The heat had suppressed our hunger, but our thirst was unquenchable. Electrolytes had fueled our passage to this point, and now apples and grapefruit were the preferred lunch nutrition. We slowed down, caught our breath at this elevation (7000 ft), and enjoyed a moment in the sparse shade of this alien monument.
I was scouting for potential nighttime compositions when I noticed that I could no longer read my position on the AllTrails map on my phone. It had gone dark. Yes, it was high noon in broad daylight in the desert, so I expected the display might be hard to see, but this was significantly dimmer than I had experienced during the hike to this point. The brightness setting was maxed out, but only a faint image, too dim to read, showed itself. The AllTrails app, which up to now had surpassed my expectations, had suddenly failed. I tried various help-line-advice type tricks, like stopping and restarting the application. I shut down every other application that might be running in the background, but the problem persisted. Finally, I shut down the entire phone and restarted it.
A few minutes later, the phone came back to life, the display once again readable. I was relieved. We were never in any danger; it was just a reminder of being out on a technology limb.
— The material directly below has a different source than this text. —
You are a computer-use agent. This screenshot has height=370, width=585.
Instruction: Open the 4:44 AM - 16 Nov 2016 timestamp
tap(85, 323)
And in fact, a few minutes later, the display dimmed again, rendering the AllTrails guidance once again useless.
Later, I would learn that this was not an AllTrails problem, but rather a “feature” of the iPhone platform it lived on. When the operating temperature exceeds a certain threshold, the phone cuts back on its power, the display being a big part of it. Even though my body temperature is regulated, and the phone is not even trying to transmit while in airplane mode, evidently sitting in my pocket, or in my hand during a hike at noon in the New Mexico sun was too much for it, and it went into a lockdown safe-mode.
Fortunately, we had our printed maps. They didn’t need batteries, and we could read them even in bright daylight. Although we were never in danger of becoming lost or unable to return to our car, we really wanted to find the remaining cool features in the Valley of Dreams, so we set out from the Alien Throne to find items with names like The Turtle, Petrified Log, and the Chocolate Penguin King. We somehow managed to locate them using our stone-age technology.
We eventually found ourselves back at the entry point to the Valley of Dreams and headed back to the trailhead. Poldi, making the calculation that a straight line was the shortest, led us across the desert in a beeline, never mind the snakes and cactus. She knew that there was a beer packed in an ice chest waiting for us in the car.
It was an exhilarating day, one that we will be adding to our life highlight list.













Thor
Very impressive. Although we’ve explored a bit in New Mexico, I had no knowledpe of the Bisti/De-Na-Zin Wilderness Area. Besides the stunning photos, I learned that my wife is probably right about having printed maps along when we travel.